> [ASSIGNED TASK]: With pictures omitted, the line containing "Instruction: Click the Meta logo icon" and all later lines of the records below are to be restated word for word.

___ EXTRACTED INFORMATION ___

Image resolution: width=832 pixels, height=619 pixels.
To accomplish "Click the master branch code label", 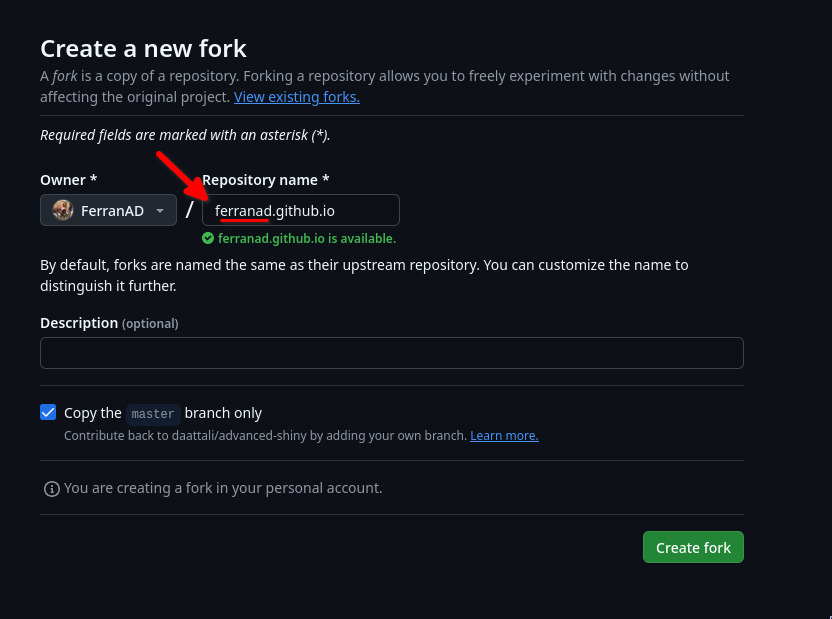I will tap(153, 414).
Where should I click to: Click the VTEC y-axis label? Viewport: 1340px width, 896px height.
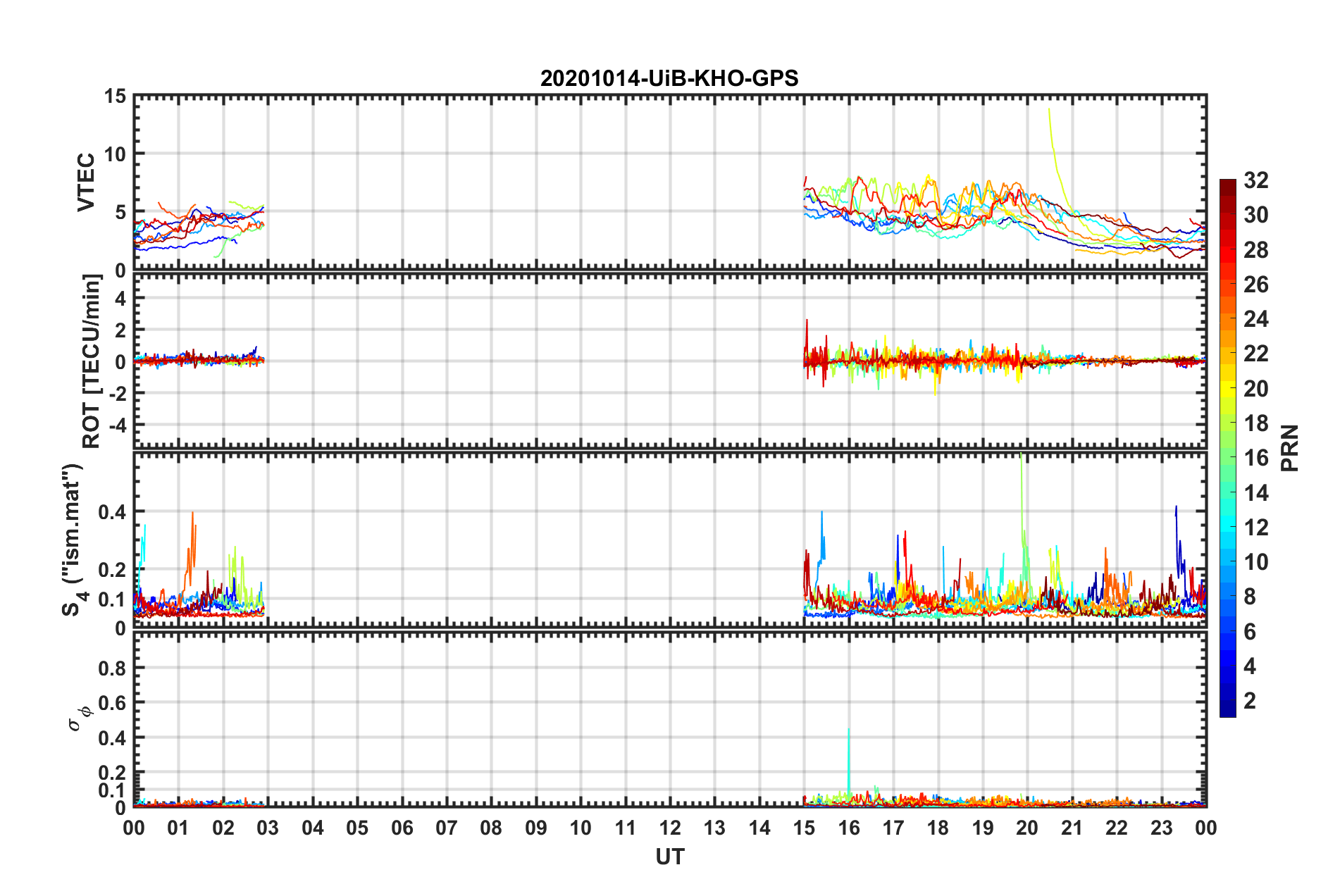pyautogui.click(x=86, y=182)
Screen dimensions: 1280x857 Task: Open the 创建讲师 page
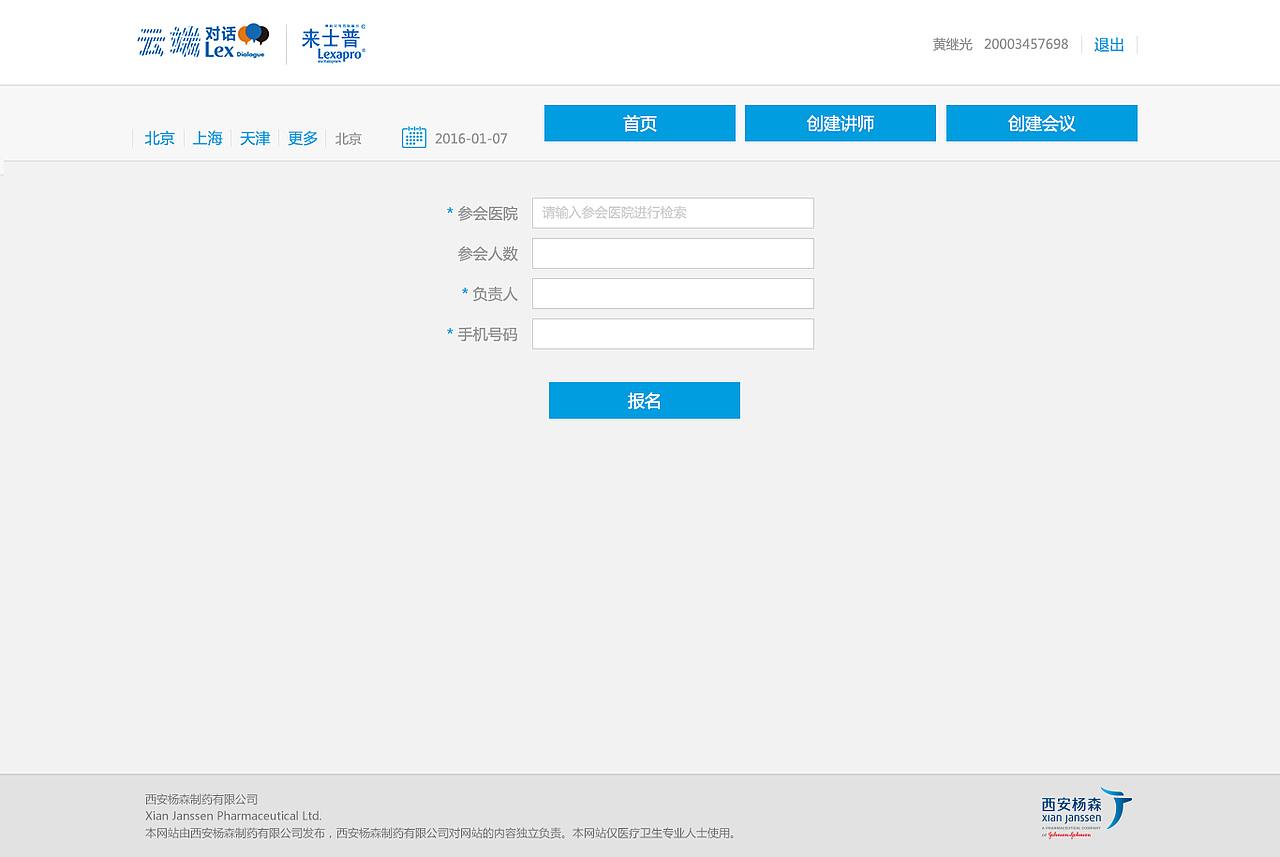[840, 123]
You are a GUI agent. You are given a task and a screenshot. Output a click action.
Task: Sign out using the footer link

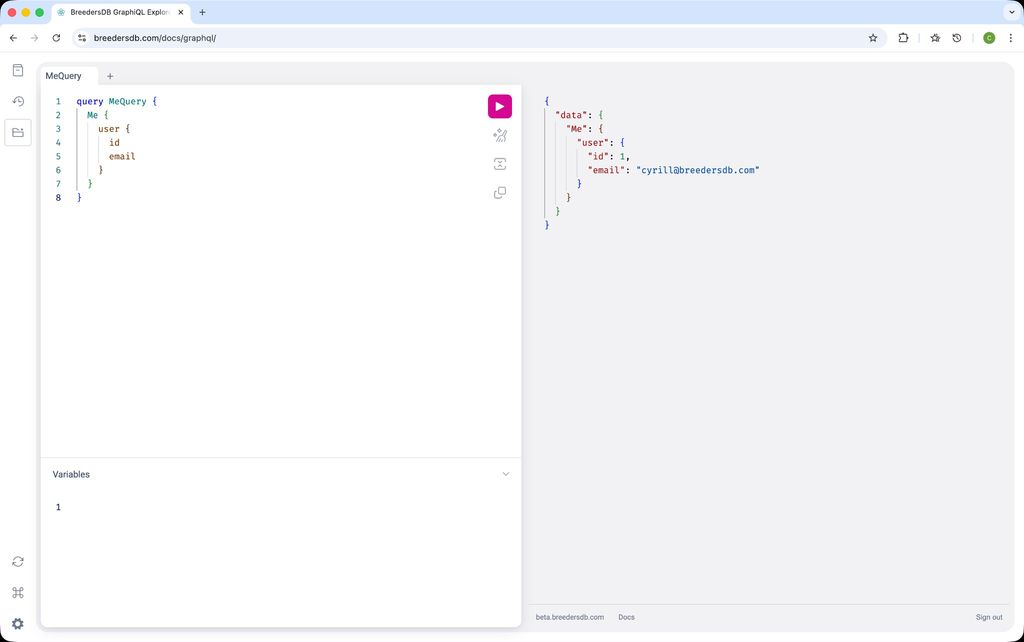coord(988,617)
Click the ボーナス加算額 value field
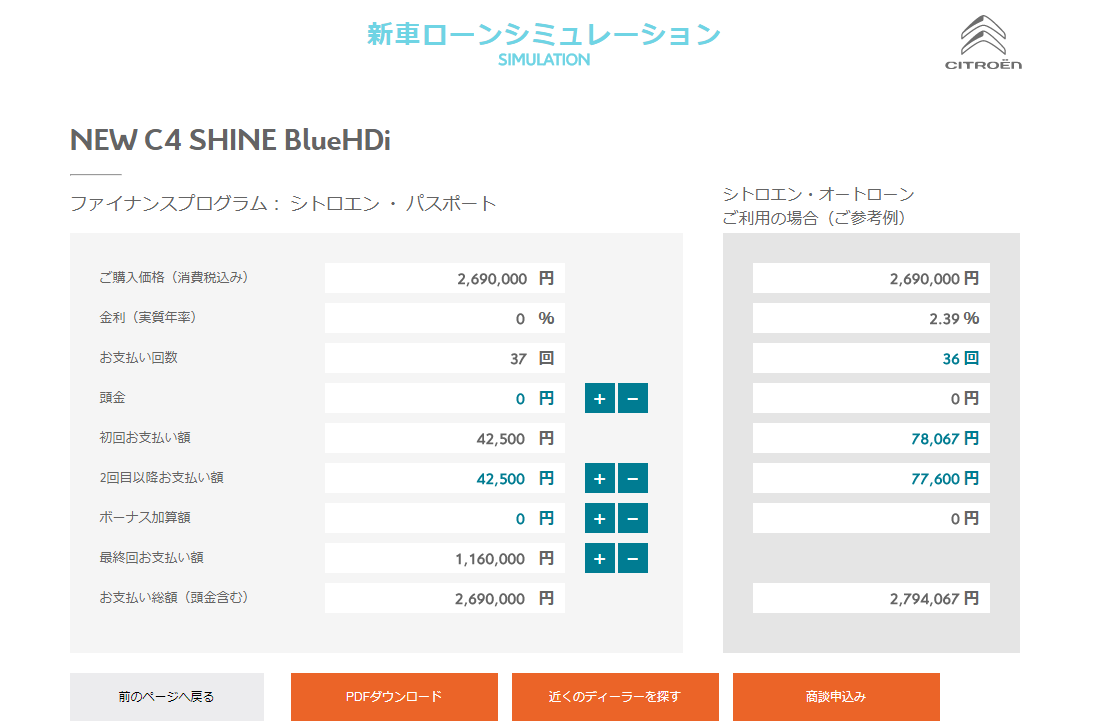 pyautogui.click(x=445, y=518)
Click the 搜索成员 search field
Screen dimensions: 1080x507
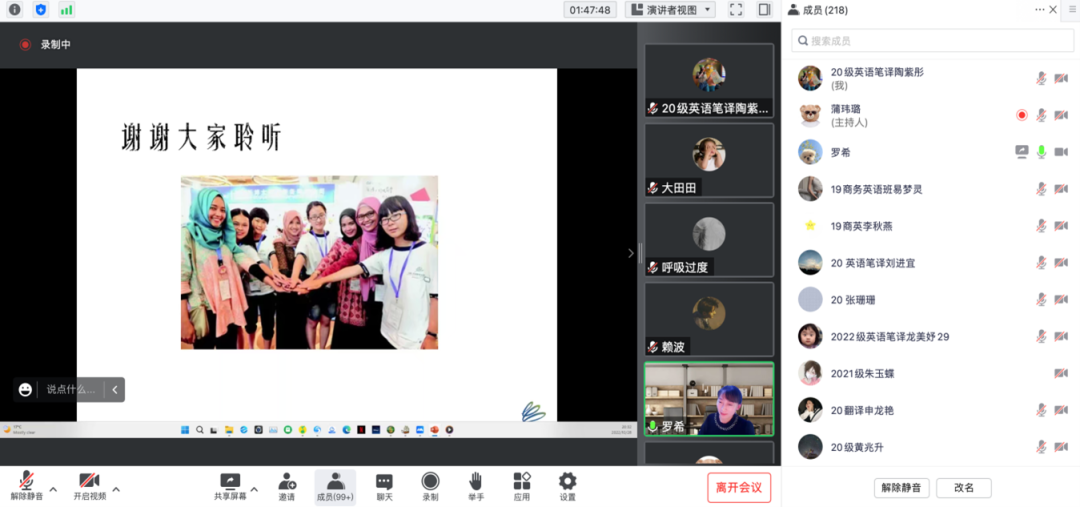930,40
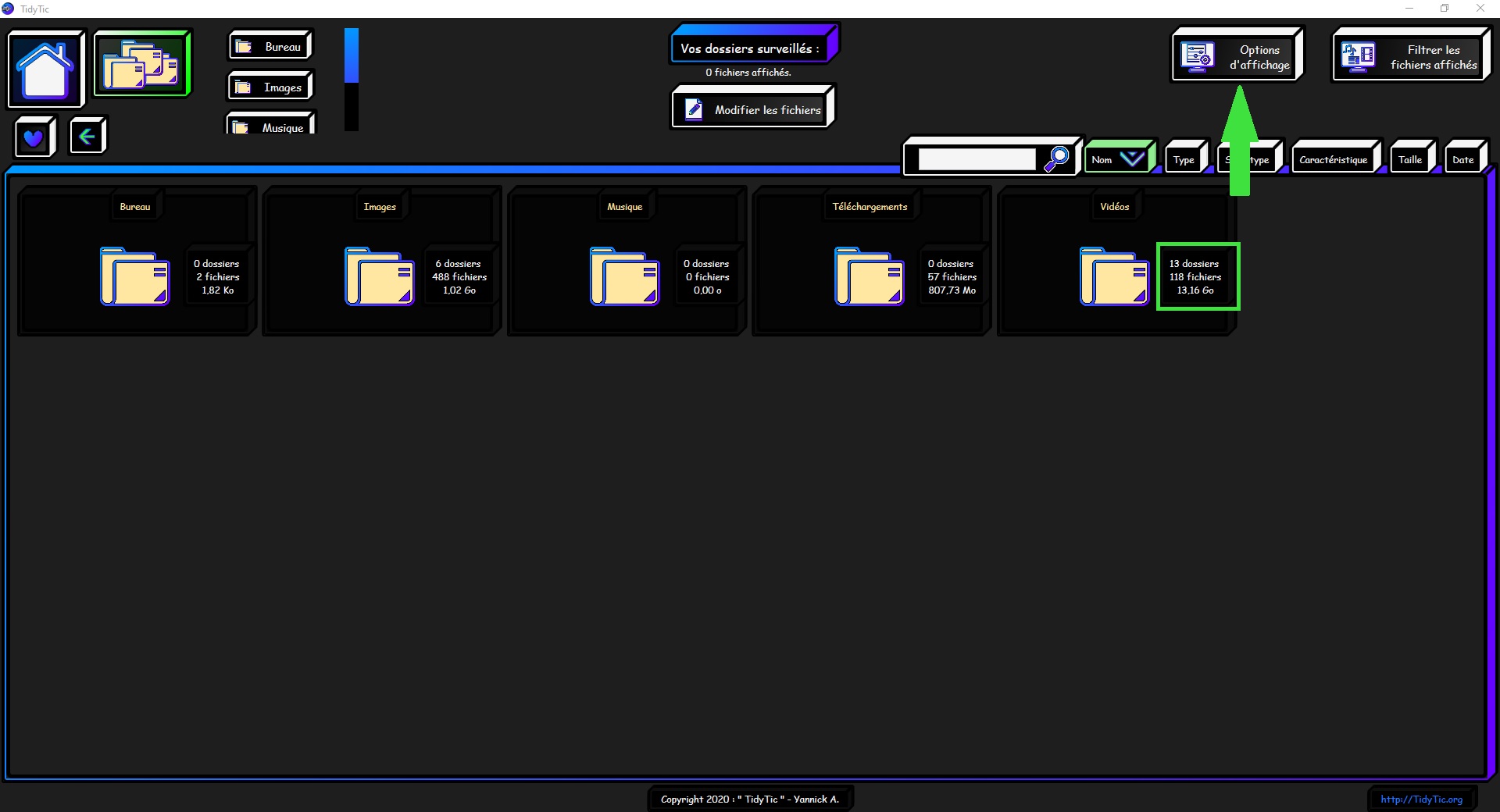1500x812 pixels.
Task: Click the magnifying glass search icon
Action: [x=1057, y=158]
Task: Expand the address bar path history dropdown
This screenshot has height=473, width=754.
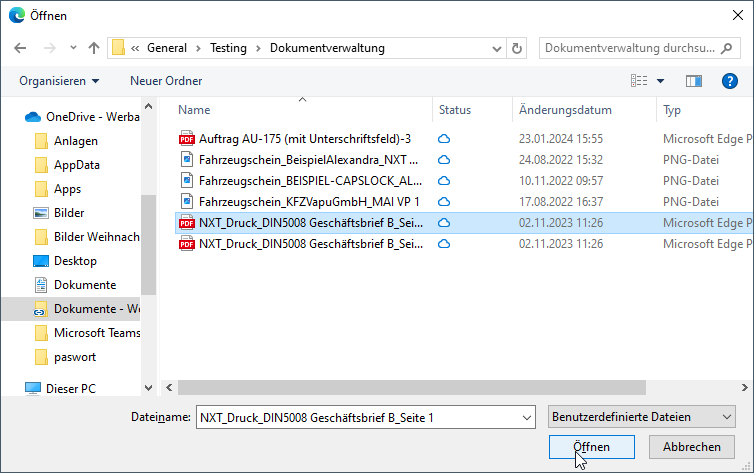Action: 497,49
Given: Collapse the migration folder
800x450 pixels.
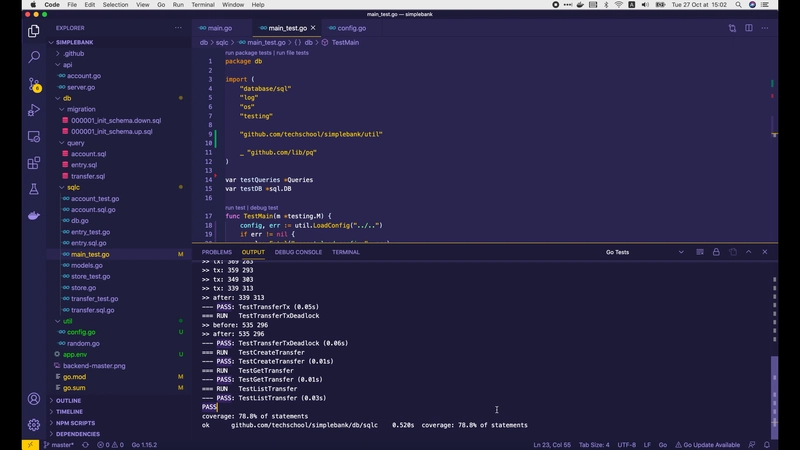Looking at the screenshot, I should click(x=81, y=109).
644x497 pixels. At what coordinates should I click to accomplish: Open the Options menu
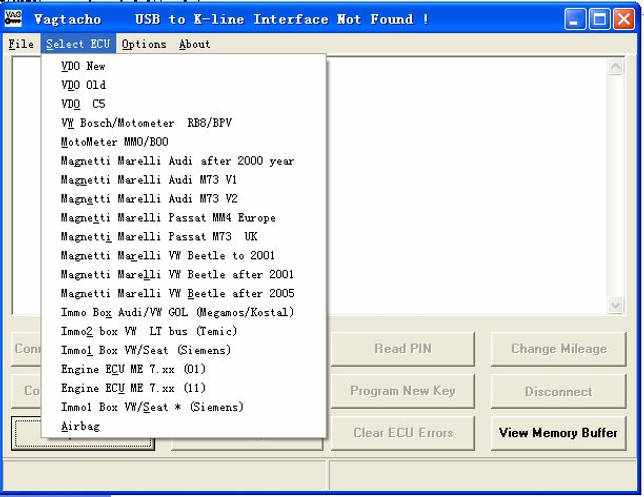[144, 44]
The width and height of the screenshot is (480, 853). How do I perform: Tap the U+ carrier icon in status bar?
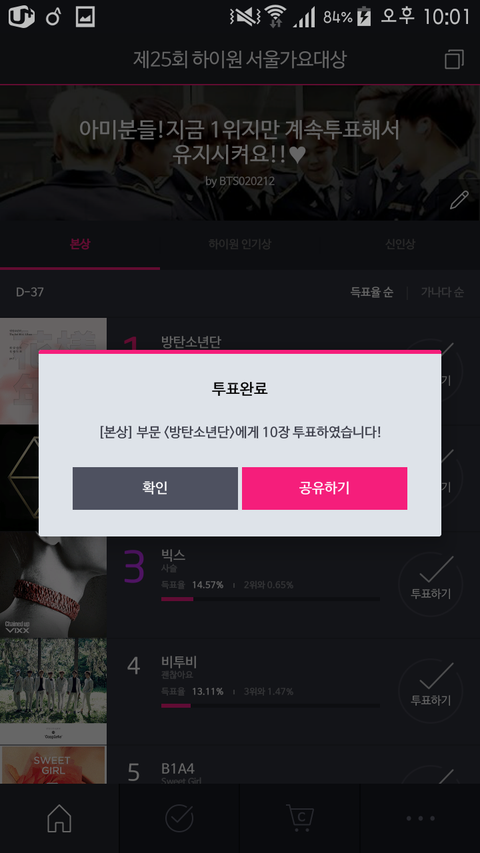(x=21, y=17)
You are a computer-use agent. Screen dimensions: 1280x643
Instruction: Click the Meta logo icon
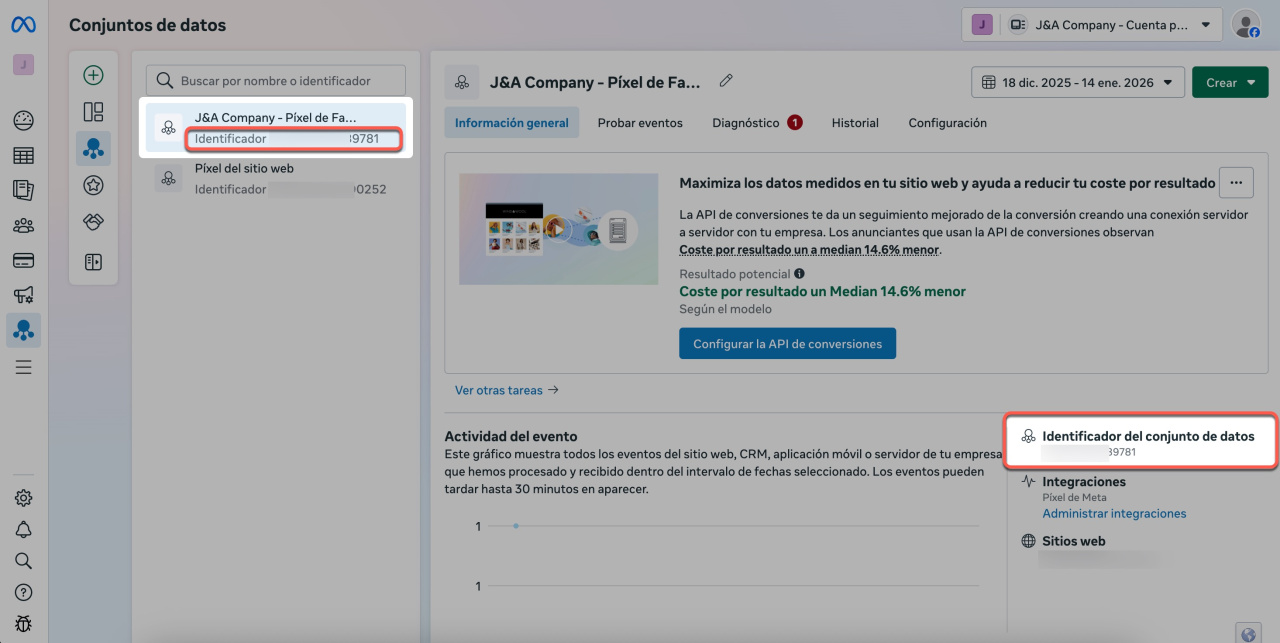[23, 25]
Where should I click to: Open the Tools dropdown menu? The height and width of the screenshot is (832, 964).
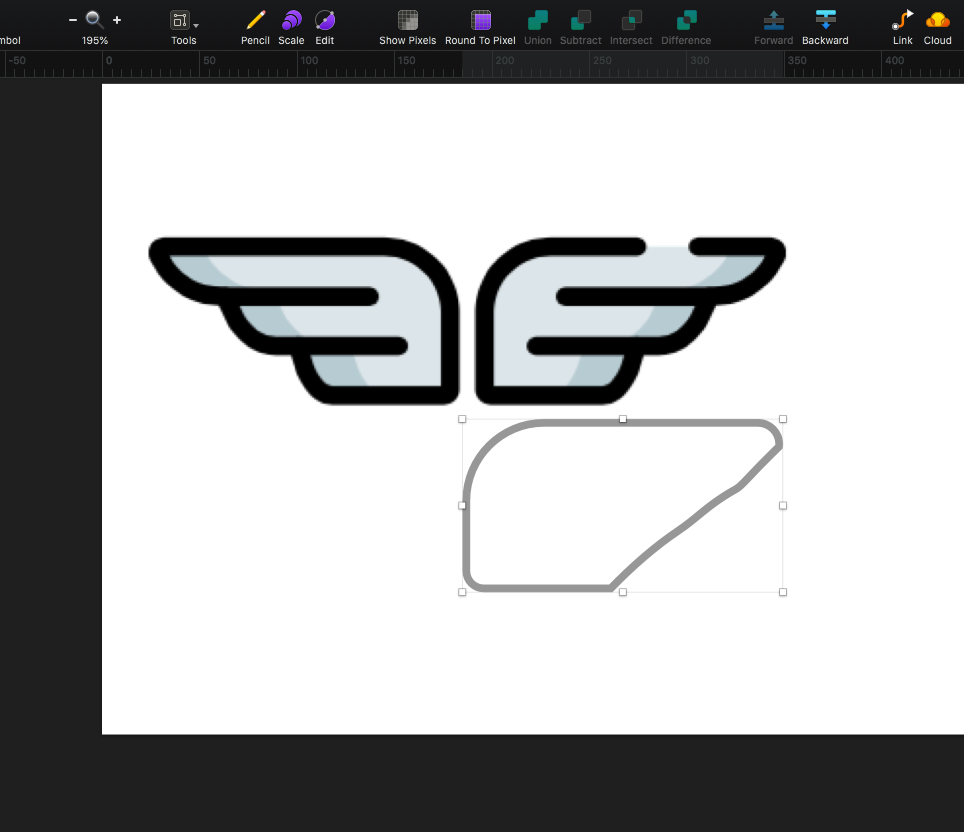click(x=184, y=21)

___

> [TASK RESULT]:
Instruction: Click the Meta logo icon
[23, 25]
Where should I click to: Open the Tools dropdown menu? The height and width of the screenshot is (832, 964).
click(x=184, y=21)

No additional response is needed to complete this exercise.